I'm setting up a mongodb replica set across 3 different hosts. If you create the admin user on one host and turn on auth and keyfile in the /etc/mongodb.conf, do you have to create that same user on nodes 2/3? Or can I just add those nodes to the replica set and the admin database will be replicated with the admin user I added from node 1 to the other 2? I'm having some trouble doing that if I bring up the other nodes with auth/keyfile turned on.

Best Answer

There are a couple of separate questions/issues here:

do you have to create that same user on nodes 2/3?

If they are members of the same replica set, then no. The users will be written to the primary and then replicated to the secondaries - remember any secondary can become primary in a normal set, so you would have to have all the data necessary to do that, including users. If the nodes are in the set when they are added, the users will replicate normally. If you add them later, they will replicate the users as part of the initial sync process.

Note that for nodes that are members of different replica sets (say multiple shards) that is not the case.

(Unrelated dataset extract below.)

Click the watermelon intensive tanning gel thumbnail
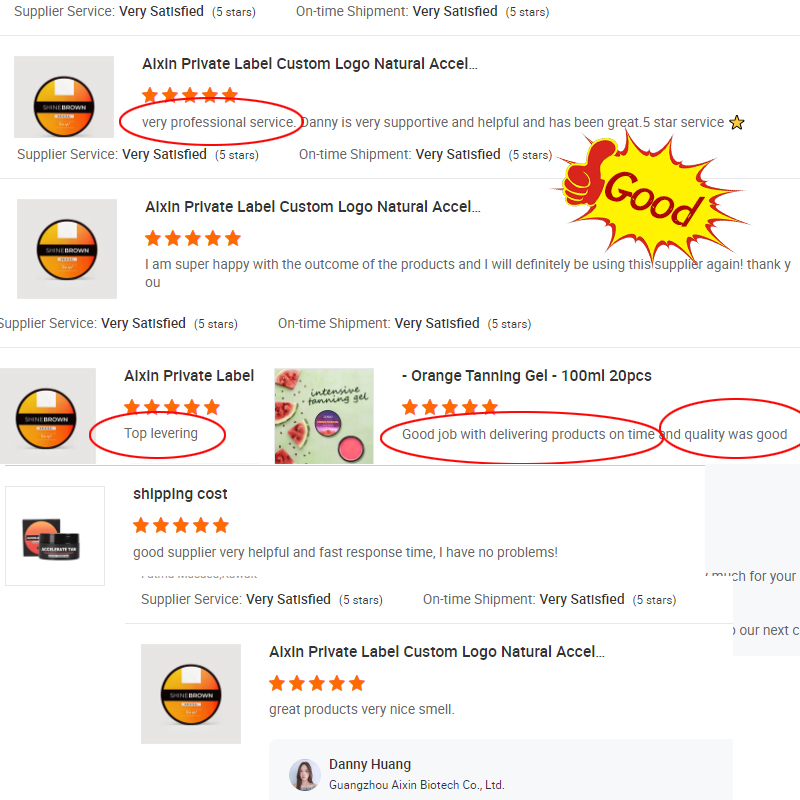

I'm having some trouble doing that if I bring up the other nodes with auth/keyfile turned on

Remember that the keyfile must be identical for all nodes in a set. The keyfile is what the nodes will use to authenticate with each other (for the purposes of initial sync and replication for a start, so it is an absolute must). If you are having issues when you add the nodes, there will be errors in the logs that will tell you why. The common reasons would be:

  • Incorrect config (new nodes not configured with the replica set name)
  • Different key files (this must be identical on all nodes in the replica set)
  • Connectivity or hostname lookup issues

If you expand on the difficulties you have when you try to add (how you are adding, what error you get, and preferably the output of rs.status() and a sample config file) I can elaborate further.